Friday, December 10, 2010

Review

A recent British Medical Journal commentary argued about the fairest peer review system in biomedical publication.

Peer review system has been a time-honoured process of evaluating scientific manuscripts; qualified individuals within a relevant field are often invited to critique and comment upon a submitted manuscript (without monetary reward or academic recognition, in case you're interested to know) before the editors make a final decision to publish it or not.

Is it fair? Not even close. No, it's not fair; but it is a fact. Peer review is done by and large anonymously. It is never easy to be objective. The first sense to judge a manuscript is, if I'm being honest, the stomach. I'm serious. It occurs right in the pit of my stomach when I first judge a manuscript. I listen more to my stomach, far ahead of my heart of hearts, and definitely above my brain, if at all. Unsettling as it is, psychological evidence indicates that we experience our feelings toward something a split second before we can intellectualise about it.

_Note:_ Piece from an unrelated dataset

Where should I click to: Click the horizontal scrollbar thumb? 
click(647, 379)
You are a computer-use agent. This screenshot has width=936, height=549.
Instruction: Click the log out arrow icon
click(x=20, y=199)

I remember quite well my stomach feeling early this week, after accepting an invitation to review a manuscript submitted to the journal Peritoneal Dialysis International. I didn't know the authors, but my stomach tightened as soon as I read their cover letter. "On behalf of all the authors, I would like to ask you to consider our manuscript entitled XXX for publication in Clinical Journal of the American Society of Nephrology as a case report." All at once, things began to make sense. These were people (or lazy slug, dare I say) who submitted their manuscript to a far more prestigious journal, got rejected, and submitted the whole stuff unchanged (including the cover letter) to a second medical journal.

A decision was made before I read further.